Cannabis comes from the Hemp plant — it is derived from Cannabis Sativa (a bushy plant found growing wild in most parts of the world).
Dried plant, blocks of resin.
Hash is resin scraped from the plant and pressed into blocks. Grass or marijuana comprises the flowering heads and the best quality leaves. Cannabis oil is black and extremely sticky, refined most often from resin and usually very strong. Skunk weed, a genetically altered strain of the plant, is also sold as a dried product, usually the flowering heads.
method of use
Eaten, smoked (as a 'joint'), brewed as a drink.
The effects of Cannabis last from 20 minutes to several hours and usually makes people feel relaxed and talkative.
Cannabis stimulates the appetite, may enhance the senses and may flatten the emotions. It makes concentration or quick reactions difficult. Cannabis can also cause tiredness, reddening of the eyes, dry mouth, anxiety, raise the pulse rate and lower blood pressure.
At low doses the effects are really quite subtle. Many first time users feel no effect at all and must learn what feelings to look out for. However, some types of Cannabis are very powerful and large doses can induce panic attacks, paranoia and even hallucinations.
The environment Cannabis is used in has a bearing on its effect. If someone is anxious or depressed it could make them feel worse. If Cannabis is mixed with food or drink, it is difficult to gauge amounts, and easy to take more than intended. The effect can be distressing, especially if mixed with alcohol, but rarely dangerous.
Occasional use of Cannabis will show up in urine tests for up to 7 days afterwards and heavy use can be detected for up to 30 days.
The latest research seems to confirm that smoking cannabis mixed with tobacco brings up to 30 times the risk of lung cancer, bronchitis etc. and aggravates any heart condition that may be present.
Cannabis can also induce latent mental health problems and promote psychosis.
It also affects short-term memory and causes reflexes to be slow, making it dangerous to drive or operate heavy machinery.

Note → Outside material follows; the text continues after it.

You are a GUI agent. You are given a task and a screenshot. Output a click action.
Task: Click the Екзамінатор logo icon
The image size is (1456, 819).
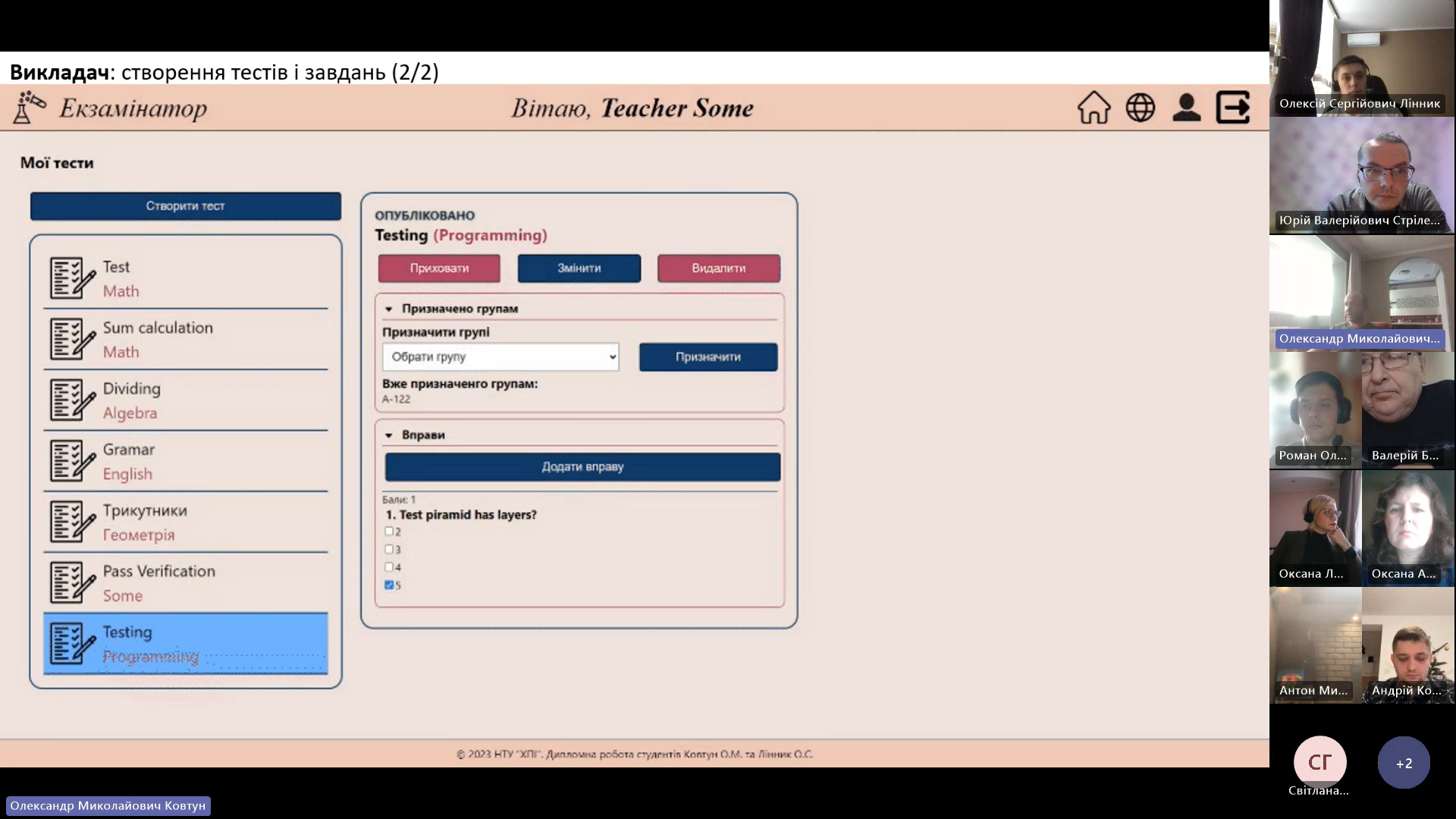click(29, 108)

Cannabis is not physically addictive and there are no reported cases of death by overdose. However, psychological addiction is possible. Stopping suddenly after long-term or heavy use can cause feelings of vulnerability or over-sensitivity, with mood swings, depression, possibly panic attacks, and difficulty in sleeping or concentrating.
Some people can become so dependent that they get into severe financial difficulties as their tolerance grows and the amount they need increases.
Lethargy and demotivation is a significant side effect for many users. Stopping using Cannabis should cause these side effects to quickly disappear.
Cannabis is a class B drug under the Misuse of Drugs Act 1971.